I never wrote anything to that effect. What I wrote was:
Happiness is an individual choice,
available to us all at any time.
Just because a choice is available does not mandate it must be chosen immediately and unconditionally.
But you go ahead and mischaracterize what I wrote to serve whatever agenda you have and I will reiterate what I posted earlier in this thread:
My key point is that happiness is a choice.
I hope everyone can find a way to choose it.
If you have your basic needs met, have no physical ailments etc. I would agree with you. Your statement applies to a certain subset of folks that are defeatist, pessimistic etc. but not everyone.
They’re not entirely wrong, and your comment is seemingly unhinged and unprovoked… but there’s a lot of literature on stuff like mindfulness, CBT, and the impact thoughts can have on one’s emotions, especially happiness.
CBT and mindfulness can help with SOME problems. It is great when it does but it also can work less well or even harmful for other problems. Especially people that are prone to rumination don't benefit much from it, they need the opposite of mindfulness.
The unhinged part was to imply that people can just choose to be happy under any circumstance which is obviously magical thinking.
>to imply that people can just choose to be happy under any circumstance which is obviously magical thinking
Worse, I'm afraid. It's ideological thinking of the basest sort.
Magical thinking at least lets a person see that their bullshit isn't working, potentially even walk it back, correct themselves.
In ideological thinking, you gotta act as if the impossible wish has already come true. Reality says otherwise? Well, wish harder - or else. That's ideological thinking for ya.
And those are only two of the cards in that deck. I've observed that with sufficient mental self-mutilation, people can in fact choose to be happy under any circumstance. Occasionally even at no cost to innocents. (Though rarely - who'd permit them a clean getaway?)
Woulda had a field day with figuring out what complexes are puppetting AdieuToLogic, if their most coherent argument wasn't "fuck off" - pardon, "full stop".
I could of course explain exactly what my words "hinge" on, and what "provokes" them. I've found that this does not create understanding where previously it was lacking. So instead let's talk about what you said.
Two of your words I consider harmful and insulting:
>is seemingly
What the hell?!
...oh, right:
- If you say "X is Y", you gotta back it up. Scary!
- If you say "X seems to me Y", you gotta justify your perceptions. Nasty!
- But saying "X is, seemingly, Y", that's totally safe! Because it's bullshit. It posits a statement as true knowledge and elidies the need for justification outright, on the syntactic level.
What's worse, you probably didn't even notice you were doing this.
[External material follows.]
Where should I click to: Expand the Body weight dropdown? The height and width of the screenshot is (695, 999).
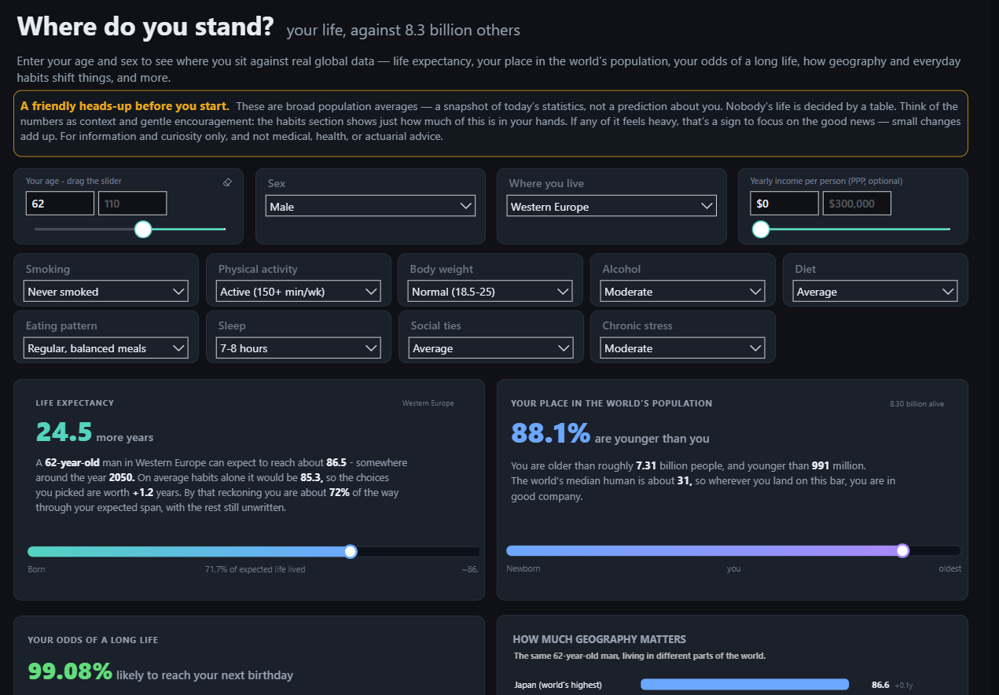490,291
You just picked up the pattern from people who looked like they had what you wanted.
That cognitive habits like yours are so widely accepted as "normal", is exactly why I'm guessing that CBT (or, for that matter, parent poster's wireheading suggestions) are probably going to be super effective on you, not kidding.
If you were to give those a shot, anyway. Instead of, you know, just stating existences of literatures at people. Also unless your current state of mind wasn't already achieved by similar methods. In any case, do report back!